Looking at the bigger picture…

This is one of several schemes by Abuja’s DRTS to sanitise road activities in the state. Other schemes released by the directorate includes the Delivery Service Scheme for Dispatch riders which mandates dispatch riders to register for a special number plate.

There’s also the Taxi Operators Licence Scheme Registration as well as the Special Trade Licence Regulation Scheme for auto and spare parts dealers and the Drivers/Riders Certification Scheme from the drivers’ institute to gather information on users of e-hailing services.

For the President of NUPA-BW, Comrade Ibrahim Ayoade, the Abuja e-hailing regulation is more impactful than the one adopted by the Lagos state government. This is because it saw the need for the sector to be unionised and recognised the union in its provisions.

While stating that the provision is necessary for proper identification and documentation of drivers operating in the space for security and safety, he faulted Uber and Bolt for not providing the government with that information, to begin with.

“The beautiful and special thing with the Abuja regulations is that they recognize our Union because drivers must have our ID card before they can operate. This is in a bid to streamline communication and app-based drivers representative as one of the important stakeholders in the industry,” he said.

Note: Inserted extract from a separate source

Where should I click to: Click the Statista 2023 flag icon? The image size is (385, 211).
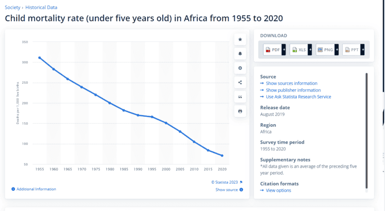coord(242,182)
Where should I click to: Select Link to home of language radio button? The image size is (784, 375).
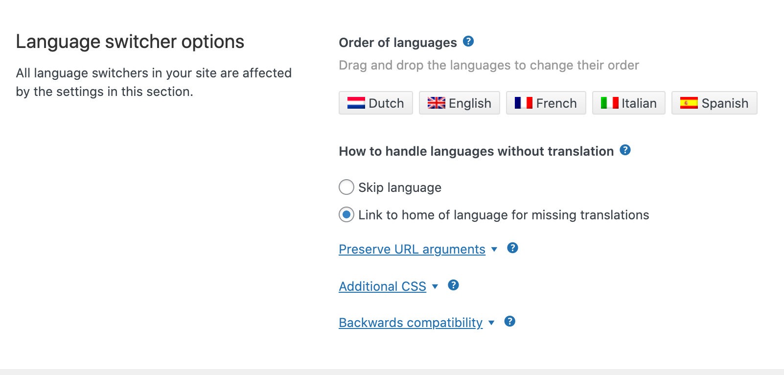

Ibrahim said that the regulation is important for the security of drivers. According to him, a lot of passengers have gotten away with harassing and harming drivers because e-hailing companies refused to provide the passengers’ details for investigation and there is no policy that obliges them to do so.

“But with this regulation, we can demand profile of riders through our data bank by the government to link it with police for assistance during security challenge on the road,” he said.

Abuja is unlike Lagos

Comrade Ayoade praised AMAC for not including too many requirements, certifications and financial requirements from the drivers in the new regulation, unlike the regulation introduced by the Lagos state government.

“Lagos state added about six extra papers apart from our normal vehicle licence papers and they still collect a road development fee. Abuja just introduced only 2 papers, one which is the DCC Drivers certificate card while the other paper is your upgraded hybrid vehicle licence”.

President of NUPA-BW, Comrade Ibrahim Ayoade

The Lagos State e-hailing regulation stipulates that drivers must have a driver’s licence, Lagos State Residents Registration Agency (LASSRA) card, Lagos State Drivers Institute (LASDRI) card, as well as a Lagos State Taxi badge.


Drivers are also required to conspicuously place a laminated identification card frame where passengers can see them, although drivers have largely disregarded this stipulation.

He suggested that this template we will be introduced to others state if it works successfully in Abuja. This will ensure that the issues of regulating app-based drivers is sufficiently addressed.